This script is used to parse sitemap XML files from a given URL, and output a list of URLs found in the sitemap. It supports both regular and gzipped sitemaps.
To run the script, call it from the command line and provide the URL of the sitemap XML file as an argument:
./sitemap-urls.sh <sitemap_url>
The script will print the list of URLs found in the sitemap to stdout, with each URL on a new line.
curl
- used to fetch the sitemap from the URL
xpath
- used to parse the sitemap XML
# Get all sitemap urls
./sitemap-urls.sh https://developer.mozilla.org/sitemap.xml
# Get only urls that end with `.js`
./sitemap-urls.sh https://developer.mozilla.org/sitemap.xml | grep -e "\.js$"
# Get only urls that do not end with `.js`
./sitemap-urls.sh https://developer.mozilla.org/sitemap.xml | grep -v -e "\.js$"
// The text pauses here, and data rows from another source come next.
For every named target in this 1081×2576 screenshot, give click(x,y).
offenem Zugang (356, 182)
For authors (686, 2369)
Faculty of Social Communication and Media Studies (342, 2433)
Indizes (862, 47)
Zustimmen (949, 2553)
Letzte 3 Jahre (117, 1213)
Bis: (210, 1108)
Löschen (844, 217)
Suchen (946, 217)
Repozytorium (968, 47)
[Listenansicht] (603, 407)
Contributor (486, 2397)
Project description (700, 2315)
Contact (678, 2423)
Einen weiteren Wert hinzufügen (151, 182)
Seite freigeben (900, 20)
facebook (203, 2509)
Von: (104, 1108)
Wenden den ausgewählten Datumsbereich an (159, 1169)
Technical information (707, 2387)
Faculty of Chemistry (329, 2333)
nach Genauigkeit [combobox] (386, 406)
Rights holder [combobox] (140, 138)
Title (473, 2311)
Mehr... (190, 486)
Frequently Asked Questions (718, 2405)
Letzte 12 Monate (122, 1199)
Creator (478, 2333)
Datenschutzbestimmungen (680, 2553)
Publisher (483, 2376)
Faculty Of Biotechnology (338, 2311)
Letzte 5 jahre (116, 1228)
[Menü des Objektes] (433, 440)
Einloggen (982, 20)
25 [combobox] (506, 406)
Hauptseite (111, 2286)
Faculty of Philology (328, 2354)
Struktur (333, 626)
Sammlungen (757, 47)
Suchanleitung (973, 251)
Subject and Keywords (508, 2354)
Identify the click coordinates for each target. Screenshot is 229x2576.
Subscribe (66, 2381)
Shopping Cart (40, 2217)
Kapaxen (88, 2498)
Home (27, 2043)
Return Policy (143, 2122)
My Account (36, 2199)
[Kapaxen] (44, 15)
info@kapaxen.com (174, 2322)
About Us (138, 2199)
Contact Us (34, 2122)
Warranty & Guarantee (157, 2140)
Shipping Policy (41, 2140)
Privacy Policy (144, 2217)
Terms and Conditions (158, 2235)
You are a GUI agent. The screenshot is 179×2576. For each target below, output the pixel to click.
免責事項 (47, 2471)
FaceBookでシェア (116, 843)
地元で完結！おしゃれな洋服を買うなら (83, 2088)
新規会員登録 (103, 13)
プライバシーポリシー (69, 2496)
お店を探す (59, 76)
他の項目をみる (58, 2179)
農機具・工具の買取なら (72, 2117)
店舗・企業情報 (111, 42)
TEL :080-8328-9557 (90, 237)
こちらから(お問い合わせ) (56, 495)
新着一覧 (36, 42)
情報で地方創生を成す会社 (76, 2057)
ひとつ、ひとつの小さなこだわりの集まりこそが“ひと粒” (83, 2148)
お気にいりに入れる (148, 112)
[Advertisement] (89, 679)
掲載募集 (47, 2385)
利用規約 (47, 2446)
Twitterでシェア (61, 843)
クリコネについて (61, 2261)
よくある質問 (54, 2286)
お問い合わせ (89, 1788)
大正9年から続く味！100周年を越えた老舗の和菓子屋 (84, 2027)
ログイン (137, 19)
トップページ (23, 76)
# Get urls and write them to file
./sitemap-urls.sh https://developer.mozilla.org/sitemap.xml > mdn.urls.txt
# Check pages availability
./sitemap-urls.sh https://developer.mozilla.org/sitemap.xml | xargs -I{} sh -c '
RED="\033[0;31m"
GREEN="\033[0;32m"
NO_COLOR="\033[0m"
if curl --output /dev/null --silent --head --fail "$1"; then
echo "[${GREEN}OK${NO_COLOR}] $1"
else
echo "[${RED}BAD${NO_COLOR}] $1"
fi
' -- {}
This script is licensed under the MIT License. See the LICENSE file for more information.